A prova da 2ª fase se caracteriza pela aplicação de prova discursiva, de caráter classificatório, composta de seis questões valendo até 20 pontos cada. Agendada para 28 de setembro (sábado), às 14h30 (horário de Brasília), ela terá duração de 3h, exceto para os alunos com necessidades especiais que precisarem de auxílio para a realização da mesma. Nesses casos, a duração será de 4h.

9 de agosto é o prazo para as escolas solicitarem, via portal da Obmep, tratamento especial para alunos sabatistas, portadores de necessidades especiais, transferências e acerto de nomes incorretos. Já os locais de provas serão divulgados em 27 de agosto. Os premiados serão conhecidos em 3 de dezembro.

Os 17 câmpus e o respectivo número de alunos classificados para a última etapa da Olimpíada são:


Câmpus Araranguá - 31 alunos
Câmpus Canoinhas – 12 alunos
Câmpus Caçador - 19 alunos
Câmpus Chapecó – 19 alunos
Câmpus Criciúma – 19 alunos
Câmpus Florianópolis – 62 alunos
Câmpus Garopaba – 12 alunos
Câmpus Itajaí – 19 alunos
Câmpus Jaraguá do Sul-Centro – 19 alunos
Câmpus Joinville – 31 alunos
Câmpus Palhoça – 19 alunos
Câmpus São Carlos – 12 alunos
Câmpus São José – 19 alunos
Câmpus São Miguel – 19 alunos
Câmpus Urupema – 6 alunos, e
Câmpus Xanxerê – 19 alunos

Preparação

O Câmpus São Carlos, que conta com 12 alunos classificados, está com as inscrições abertas, até 2 de agosto, para um projeto de preparação para a prova da segunda fase da Olimpíada Brasileira de Matemática das Escolas Públicas (Obmep).

O projeto de extensão foi intitulado “Preparação para a Olimpíada Brasileira de Matemática das Escolas Públicas (Obmep) como meio de transformação social”. O professor explica que o objetivo das aulas é abordar os conteúdos que não são abordados em sala de aula e resolver os exercícios e simulados de edições passadas da competição.

Serão ofertadas 28 vagas gratuitas e qualquer aluno de escola pública ou particular que tenha sido aprovado para a segunda fase (nível 3) da Obmep pode se inscrever. Para isso, é necessário enviar um e-mail para o coordenador do projeto, professor Elton Félix: O endereço de e-mail address está sendo protegido de spambots.
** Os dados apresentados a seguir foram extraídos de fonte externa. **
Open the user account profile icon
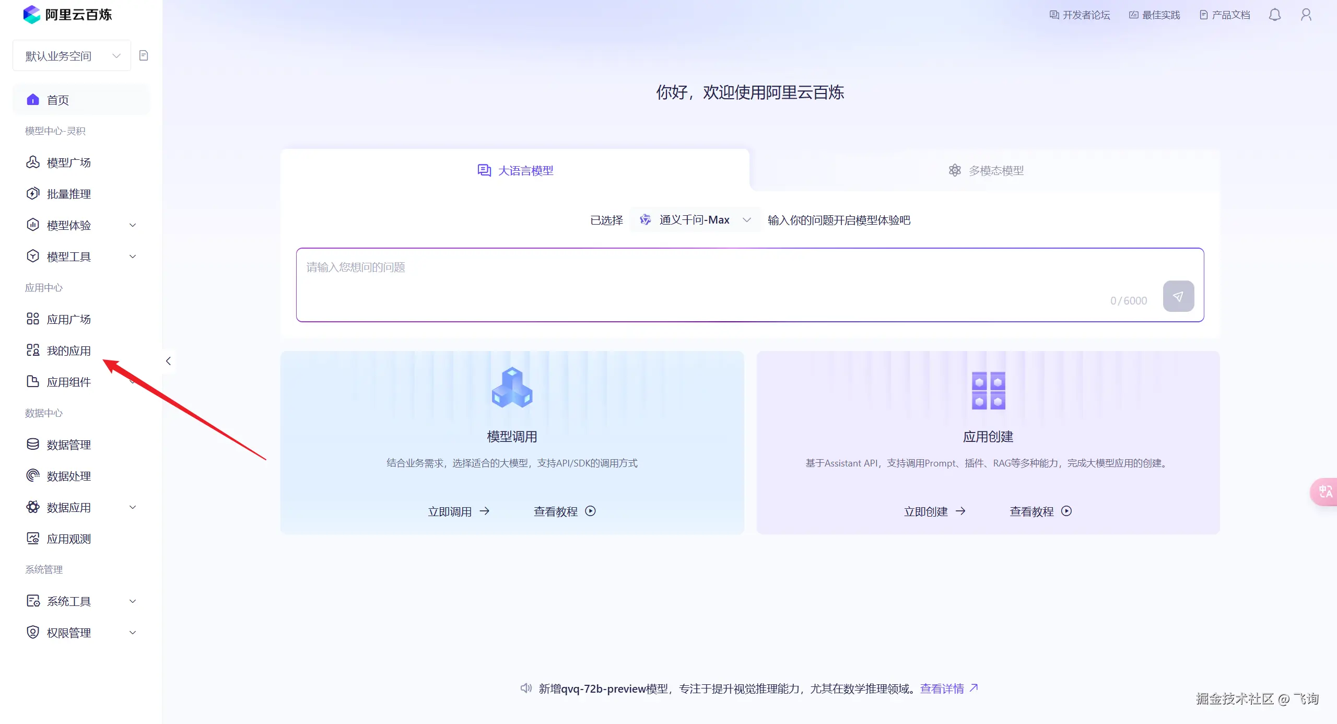The height and width of the screenshot is (724, 1337). (1306, 15)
Você precisa ativar o JavaScript enabled para vê-lo. . No e-mail é preciso escrever: nome completo; escola em que está regularmente matriculado; e número de acertos da primeira fase.
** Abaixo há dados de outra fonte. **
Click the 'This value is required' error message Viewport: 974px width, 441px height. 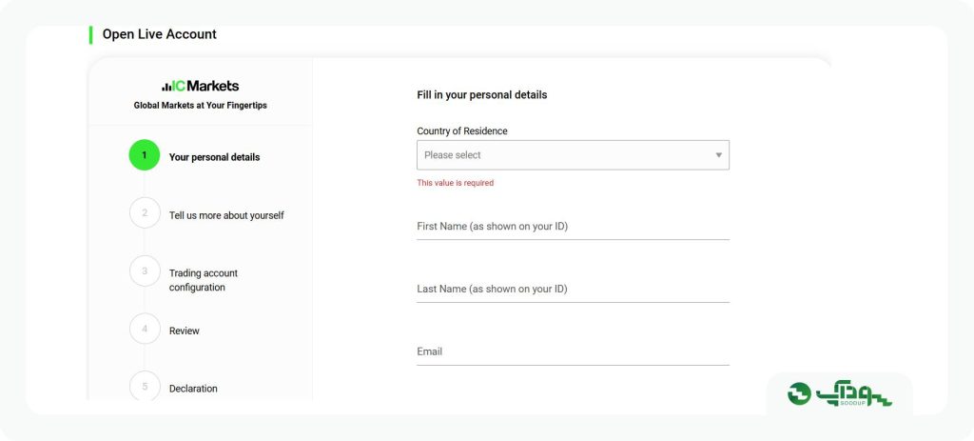pyautogui.click(x=456, y=183)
As aulas serão realizadas com materiais específicos do Instituto de Matemática Pura e Aplicada (IMPA), especificamente para a Olimpíada. O projeto será sempre nas segundas-feiras, das 18h40 às 20h40, iniciando em 5 de agosto e finalizando em 23 de setembro de 2019, no Câmpus São Carlos.
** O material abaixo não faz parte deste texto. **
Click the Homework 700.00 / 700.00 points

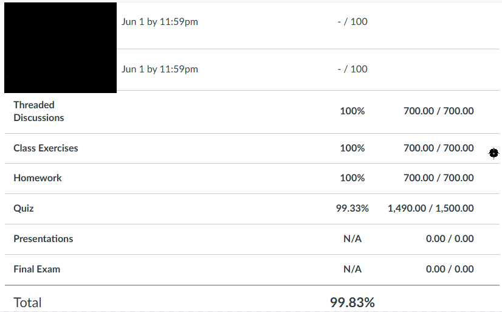(439, 178)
Em Joinville, os estudantes do IFSC além de participarem de um grupo de estudo para a Obmep também puderam compartilhar seus conhecimentos e o amor pela matemática com estudantes da rede municipal. Por meio do projeto de extensão Divulgação e preparação para olimpíadas de matemática em escolas da rede municipal de Joinville, João Marcos de Oliveira, Natália Gandra dos Santos Trigoli, Raíssa Barbi Ciscon e Sarah Isabella da Costa atenderam 85 alunos em quatro turmas, duas de nível I (6º e 7º anos) e duas de nível II (8º e 9º anos), da Escola Municipal Professora Zulma do Rosário Miranda, localizada próxima ao IFSC.

Durante as aulas preparatórias para a primeira fase da Obmep, os estudantes do IFSC acabaram descobrindo outra paixão: ensinar. Este é o caso de Natália Trigoli, do 5º módulo do técnico em Eletroeletrônica, que está toda orgulhosa com os resultados obtidos pela sua turma. “Eu nunca tinha sentido esse sentimento de orgulho de algo que eu pude ajudar. Mas só ajudar mesmo, porque o esforço foi todo deles. Os alunos que frequentaram todas as aulas, participavam das atividades e faziam os exercícios conseguiram um ótimo resultado”, comenta.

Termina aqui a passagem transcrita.